# The input start
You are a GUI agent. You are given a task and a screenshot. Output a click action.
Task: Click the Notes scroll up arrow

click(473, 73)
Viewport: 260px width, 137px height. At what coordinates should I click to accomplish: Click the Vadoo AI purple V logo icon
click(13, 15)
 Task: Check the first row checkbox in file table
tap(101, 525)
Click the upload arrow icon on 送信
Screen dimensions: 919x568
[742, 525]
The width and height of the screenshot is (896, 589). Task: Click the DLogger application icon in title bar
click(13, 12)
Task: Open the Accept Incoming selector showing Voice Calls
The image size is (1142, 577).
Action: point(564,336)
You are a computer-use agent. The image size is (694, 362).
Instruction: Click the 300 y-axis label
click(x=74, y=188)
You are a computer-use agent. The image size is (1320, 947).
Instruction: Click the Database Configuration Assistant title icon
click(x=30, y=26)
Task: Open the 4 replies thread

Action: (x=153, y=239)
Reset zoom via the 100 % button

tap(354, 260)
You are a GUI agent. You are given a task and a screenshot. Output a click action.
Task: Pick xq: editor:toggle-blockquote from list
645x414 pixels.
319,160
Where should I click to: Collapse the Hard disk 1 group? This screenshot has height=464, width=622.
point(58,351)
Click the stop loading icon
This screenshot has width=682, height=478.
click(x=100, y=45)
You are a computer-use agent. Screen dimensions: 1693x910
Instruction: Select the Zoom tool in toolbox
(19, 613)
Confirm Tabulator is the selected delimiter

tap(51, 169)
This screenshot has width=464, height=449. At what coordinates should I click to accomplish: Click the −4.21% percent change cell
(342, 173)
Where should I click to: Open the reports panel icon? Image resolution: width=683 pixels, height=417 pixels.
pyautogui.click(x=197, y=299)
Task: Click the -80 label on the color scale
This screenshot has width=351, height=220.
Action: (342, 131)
# The input end
What is required: Write out every entry again, switching "Instruction" to "Request" wherever it appears and leaving everything else the same.

Final result:
You are a GUI agent. You are given a task and a screenshot. Output a click action.
Task: Click the Notes scroll up arrow

click(473, 73)
Viewport: 260px width, 137px height. At what coordinates should I click to accomplish: Click the Vadoo AI purple V logo icon
click(13, 15)
 Task: Check the first row checkbox in file table
tap(101, 525)
Click the upload arrow icon on 送信
Screen dimensions: 919x568
[742, 525]
The width and height of the screenshot is (896, 589). Task: Click the DLogger application icon in title bar
click(13, 12)
Task: Open the Accept Incoming selector showing Voice Calls
The image size is (1142, 577).
Action: point(564,336)
You are a computer-use agent. The image size is (694, 362).
Request: Click the 300 y-axis label
click(x=74, y=188)
You are a computer-use agent. The image size is (1320, 947).
Request: Click the Database Configuration Assistant title icon
click(x=30, y=26)
Task: Open the 4 replies thread

Action: (x=153, y=239)
Reset zoom via the 100 % button

tap(354, 260)
You are a GUI agent. You are given a task and a screenshot. Output a click action.
Task: Pick xq: editor:toggle-blockquote from list
645x414 pixels.
319,160
Where should I click to: Collapse the Hard disk 1 group? This screenshot has height=464, width=622.
point(58,351)
Click the stop loading icon
This screenshot has width=682, height=478.
click(x=100, y=45)
You are a computer-use agent. Screen dimensions: 1693x910
Request: Select the Zoom tool in toolbox
(19, 613)
Confirm Tabulator is the selected delimiter

tap(51, 169)
This screenshot has width=464, height=449. At what coordinates should I click to accomplish: Click the −4.21% percent change cell
(342, 173)
Where should I click to: Open the reports panel icon? Image resolution: width=683 pixels, height=417 pixels.
pyautogui.click(x=197, y=299)
Task: Click the -80 label on the color scale
This screenshot has width=351, height=220.
Action: (342, 131)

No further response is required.